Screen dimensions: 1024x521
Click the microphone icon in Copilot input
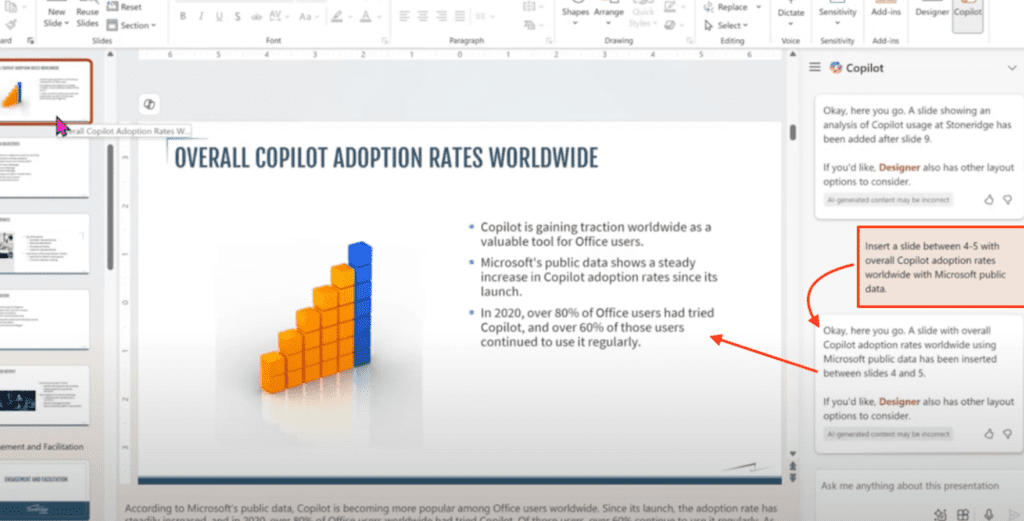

##############################

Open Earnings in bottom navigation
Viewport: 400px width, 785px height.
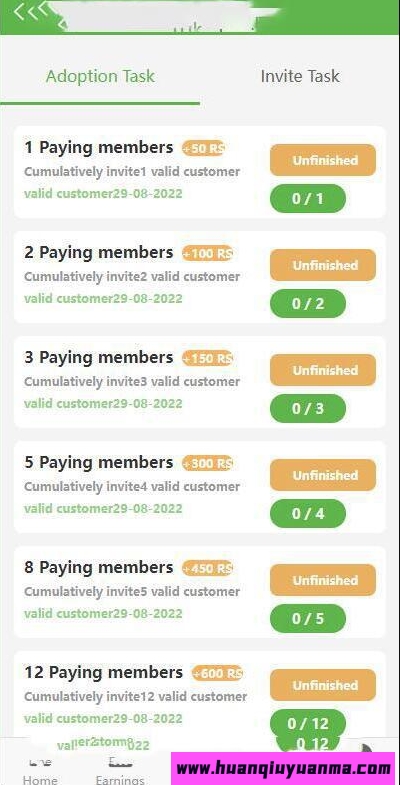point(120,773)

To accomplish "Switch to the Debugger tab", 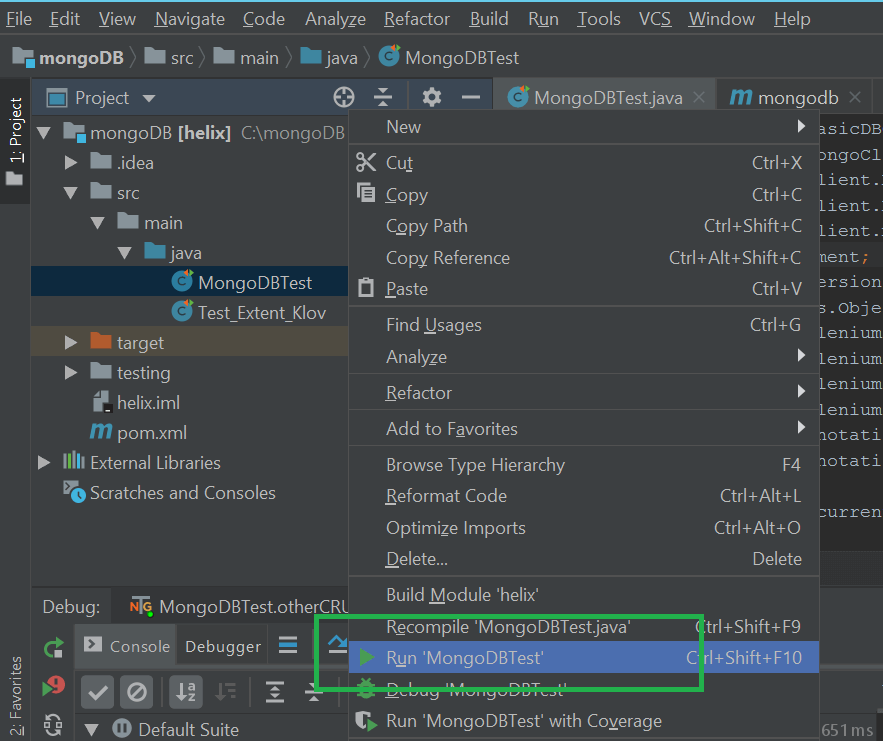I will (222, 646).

##############################

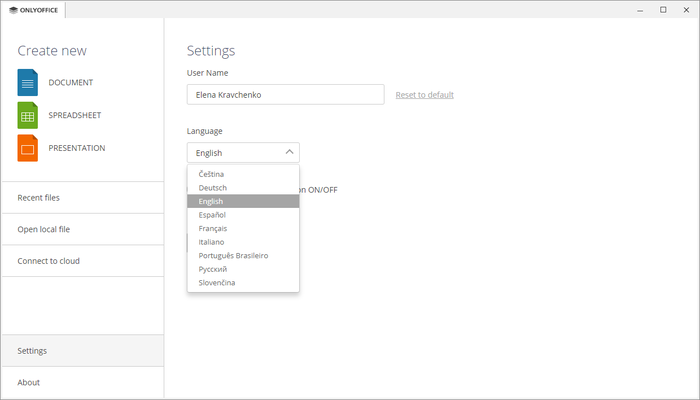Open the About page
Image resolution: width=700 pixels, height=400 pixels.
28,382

##############################

→ REQUIRED TASK: Find every line above that contains the word "width" and copy each of those lines out in full.

→ RESPONSE:
Viewport: 400px width, 785px height.
Image resolution: width=700 pixels, height=400 pixels.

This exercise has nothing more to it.